SUPPLIED DATA:
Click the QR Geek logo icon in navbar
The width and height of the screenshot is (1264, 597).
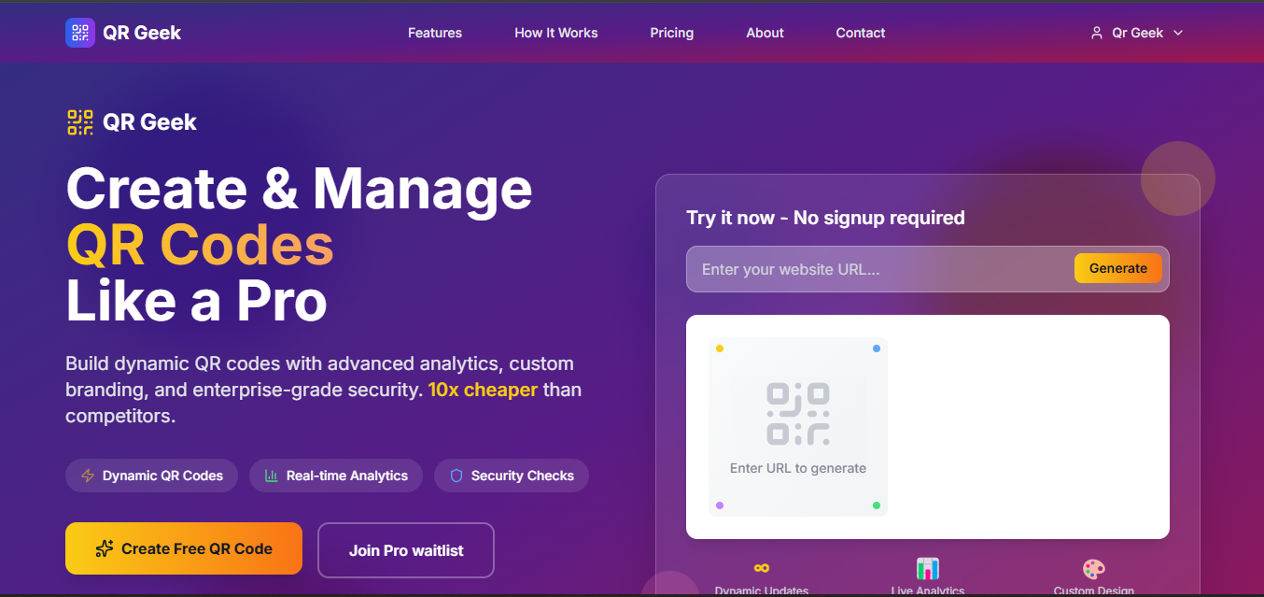pos(78,32)
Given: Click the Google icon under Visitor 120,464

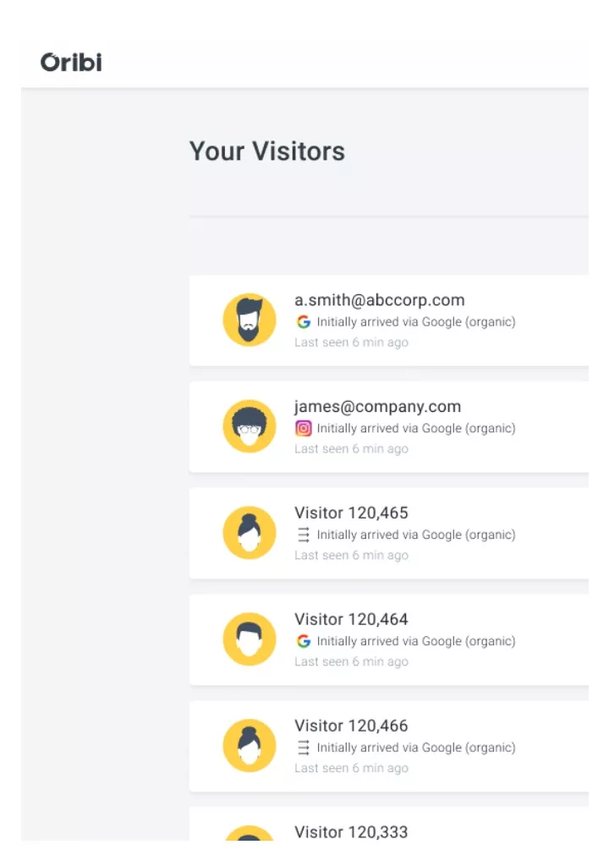Looking at the screenshot, I should click(303, 641).
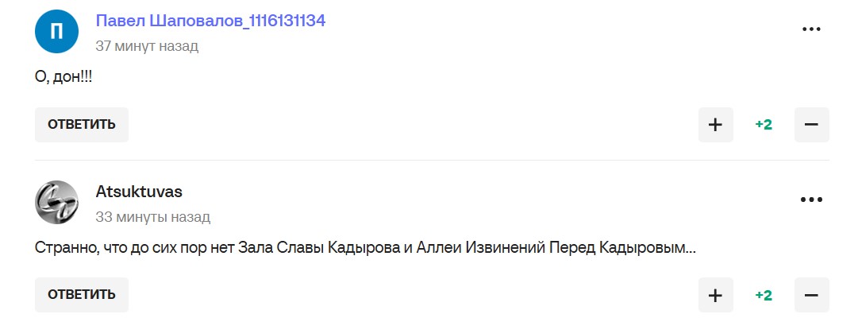The image size is (858, 318).
Task: Open the Atsuktuvas username profile
Action: [139, 192]
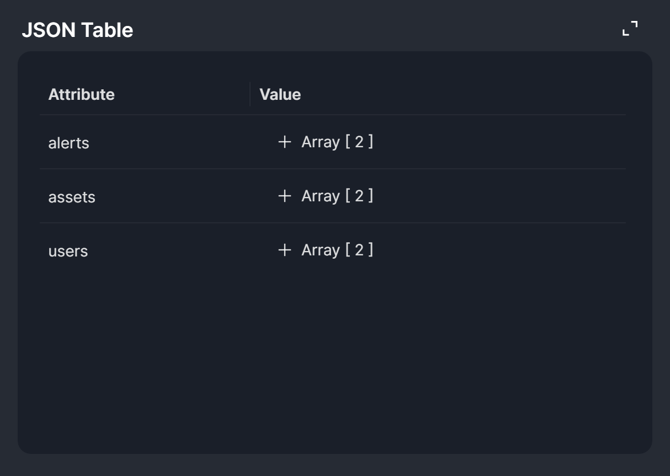This screenshot has height=476, width=670.
Task: Click the alerts "Array [ 2 ]" value text
Action: coord(337,142)
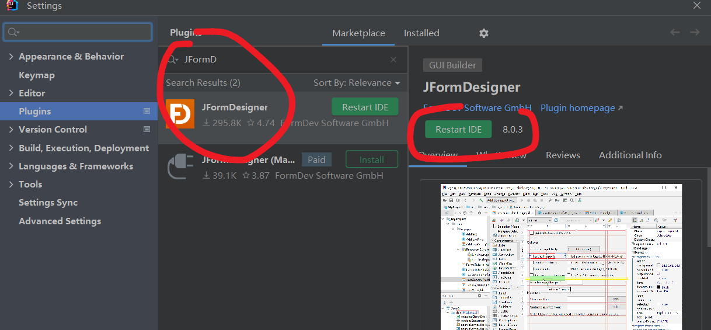Image resolution: width=711 pixels, height=330 pixels.
Task: Expand Build, Execution, Deployment section
Action: click(x=11, y=148)
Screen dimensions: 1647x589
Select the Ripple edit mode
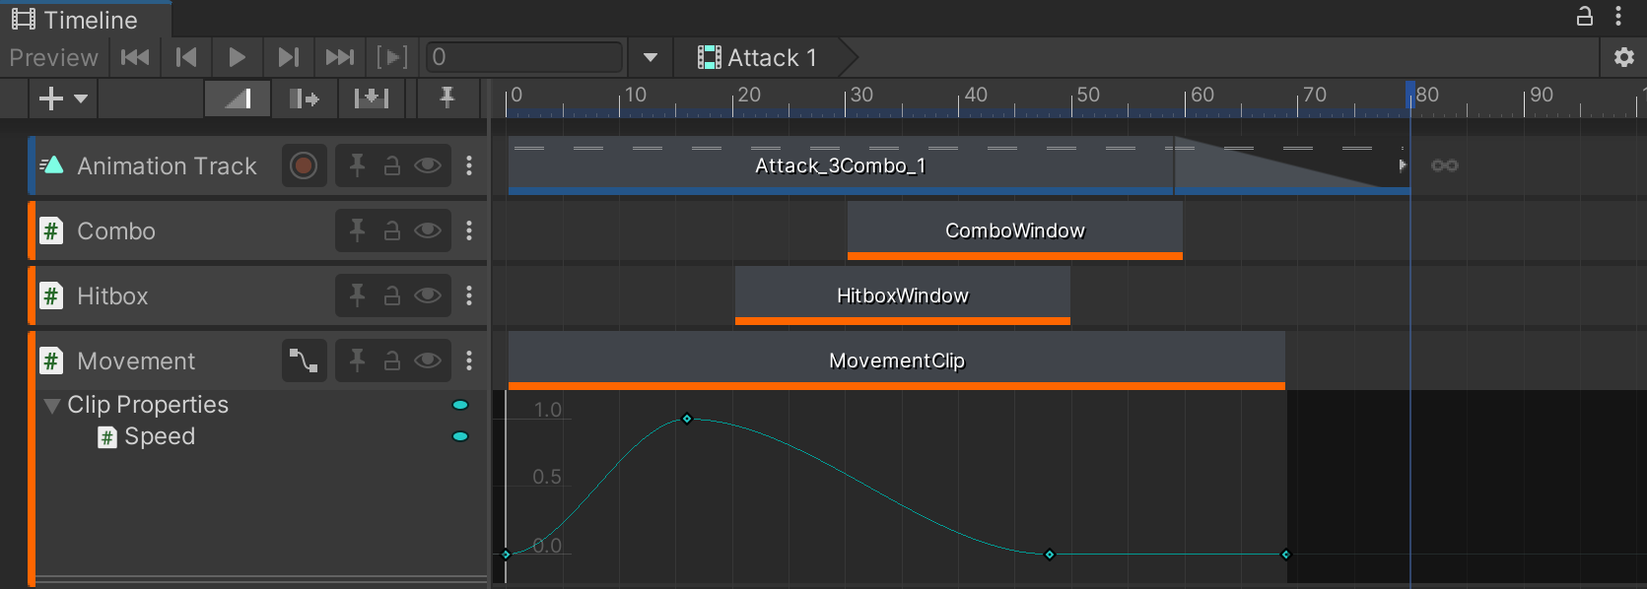(x=304, y=98)
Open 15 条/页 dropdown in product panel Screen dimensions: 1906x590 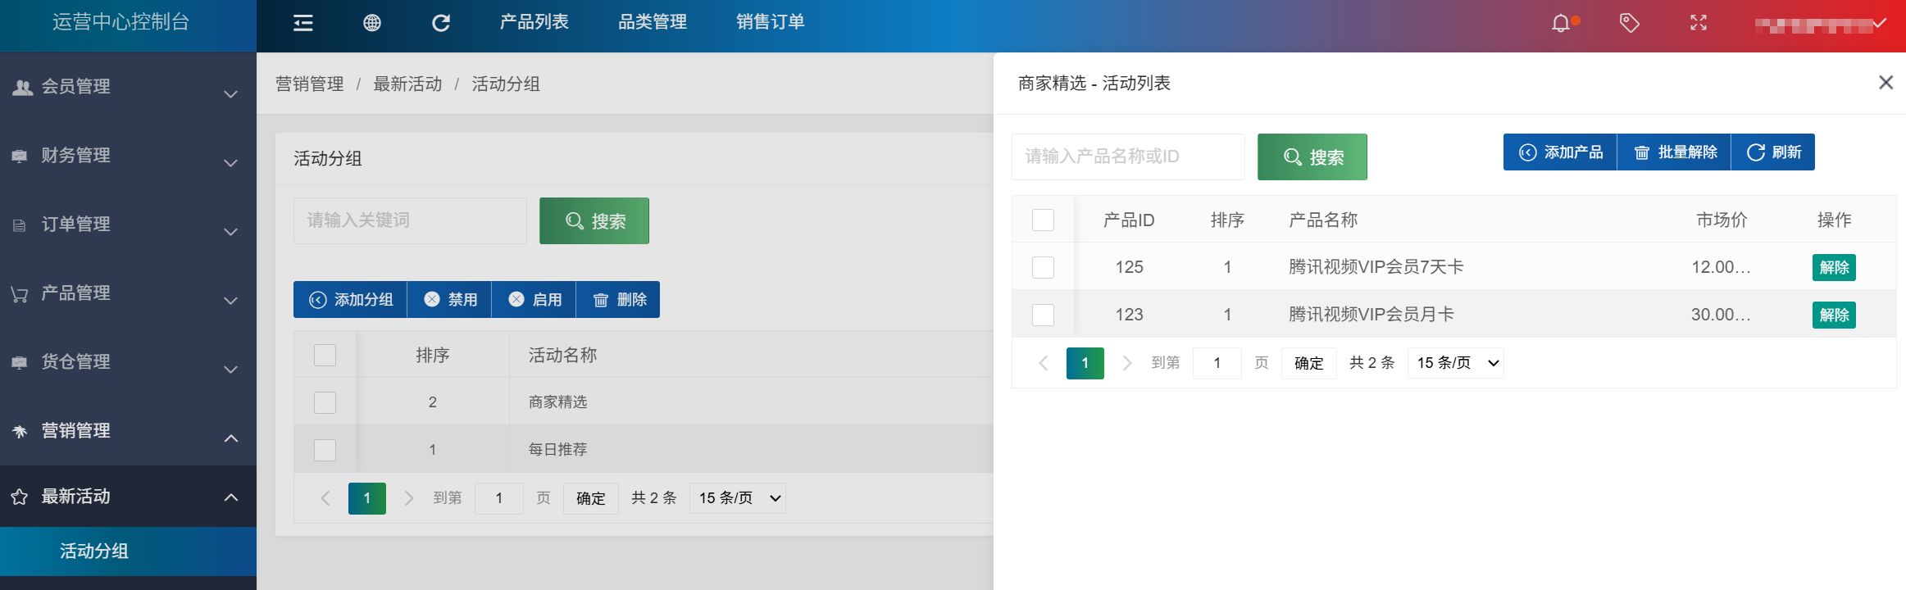tap(1456, 363)
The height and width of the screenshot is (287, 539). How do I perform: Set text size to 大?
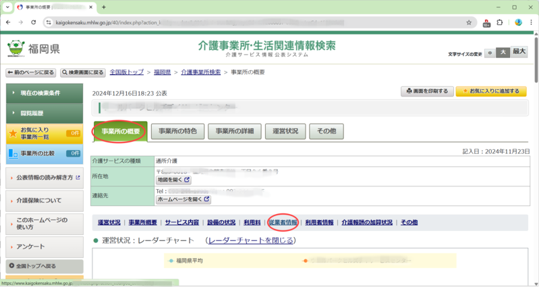(503, 52)
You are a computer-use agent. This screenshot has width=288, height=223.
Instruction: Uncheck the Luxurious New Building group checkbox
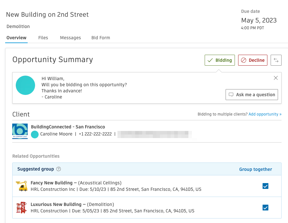(265, 208)
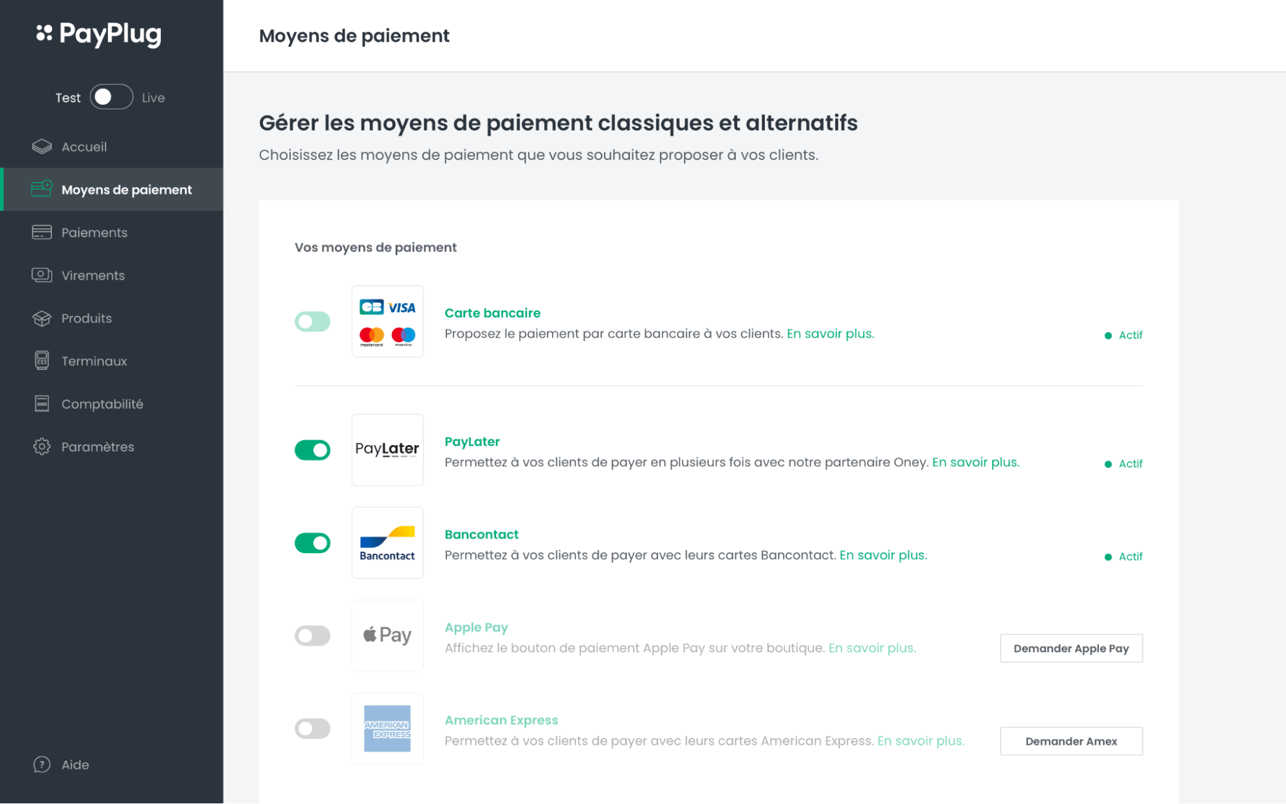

DIRECTIONS:
Return verbatim every line from the line containing "The height and" to the last line of the entries above, inclusive, and leave out the pictures.

TASK OUTPUT:
The height and width of the screenshot is (287, 539). How do I perform: Set text size to 大?
(503, 52)
You are a computer-use agent. This screenshot has width=288, height=223.
Instruction: Uncheck the Luxurious New Building group checkbox
(265, 208)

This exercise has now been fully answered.